Le recours à l’avis d’un médecin ou d’un service hospitalier spécialisé se révèle souhaitable en présence de tels cas, le médecin du travail restant seul juge et responsable de l’avis d’aptitude.

L’existence de ces causes d’erreur ou de ces anomalies souligne l’importance d’un bilan clinique et biologique, éventuellement confirmé préalablement à l’exposition au risque.

3° Avis d’aptitude au travail

Tout avis d’inaptitude au travaux exposant au risque benzénique doit être médicalement apprécié en fonction d’arguments cliniques et hématologiques, ainsi que d’une étude précise des conditions de travail, de la composition des produits utilisés, de la réalité contrôlée de l’exposition au risque. Il doit comporter sur le plan hématologique un examen de contrôle sur le sang capillaire avec comptage automatique.

Les hémopathies évolutives, les affections touchant aux plaquettes, les antécédents d’hémopathie aplasiante due au benzène, à des chimiothérapies, à des radiothérapies ou à des médicaments à effet aplasiant constituent des contre-indications formelles.

Les autres hémopathies, par exemple, les anémies microcytaires sidéropéniques, les anémies macrocytaires et mégaloblastiques, les anémies hémolytiques doivent généralement faire l’objet d’avis spécialisé, mais elle ne constituent pas à priori des causes d’inaptitude.
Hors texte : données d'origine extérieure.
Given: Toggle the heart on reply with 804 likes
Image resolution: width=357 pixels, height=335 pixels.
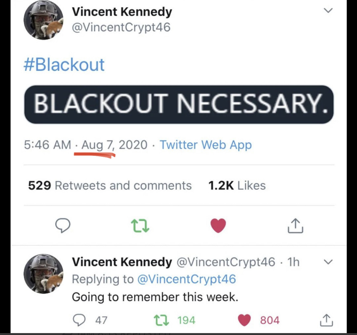Looking at the screenshot, I should point(244,320).
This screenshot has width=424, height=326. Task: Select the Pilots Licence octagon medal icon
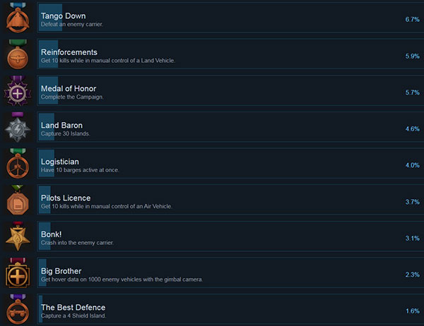coord(18,200)
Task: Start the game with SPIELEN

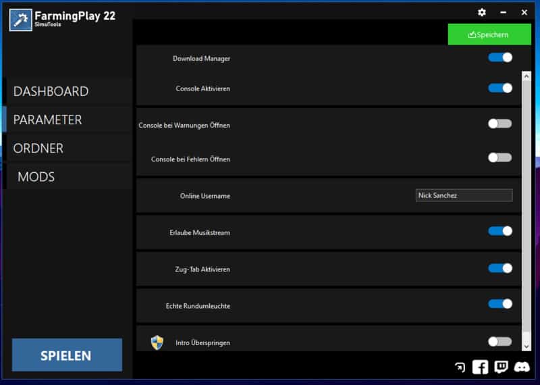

Il en sera de même en présence d’une neutropénie isolée constatée à l’embauchage, d’une polycytémie fortement microcytaire évoquant une thalassémie mineure, une drépanocytose ou une thrombopénie isolée.

La constatation d’un état caractérisé de malnutrition ou de dénutrition, de carences alimentaires et la mise en évidence d’altérations fonctionnelles hépatiques manifestes représentent des contre-indications, temporaires ou définitives, selon les cas.

4° Surveillance médicale après cessation de l’exposition

La surveillance médicale clinique et biologique de tout salarié ayant été exposé au benzène et demeurant lié contractuellement à l’entreprise est maintenue au moins pendant les six mois suivant la fin de l’exposition.

Lorsque le changement d’affectation d’un salarié dans l’entreprise intervient à la suite du constat de modification ou d’une anomalie des résultats d’examens hématologiques, la surveillance médicale clinique sera maintenue aussi longtemps que persisteront ces signes.

Afin d’assurer la continuité de la surveillance médicale du salarié par le médecin du travail d’une autre entreprise ou par le médecin traitant, en cas de changement d’entreprise ou de cessation d’activité professionnelle, la fiche prévue au troisième alinéa de l’article R.241-57 du code du Travail est remise à tout salarié qui en fait la demande. Ce document de liaison reprend les éléments significatifs du dossier médical en matière d’investigations cliniques et d’exposition, afin de permettre une meilleur information du nouveau médecin, avec le concours du salarié lui même.

Le dossier médical constitué pour chaque salarié affecté ou ayant travaillé à un poste l’exposant au benzène est adressé, en cas de cessation d’activité de l’établissement, au médecin inspecteur régional du Travail qui peut le transmettre, à la demande du salarié, au médecin du travail du nouvel établissement où le salarié est employé.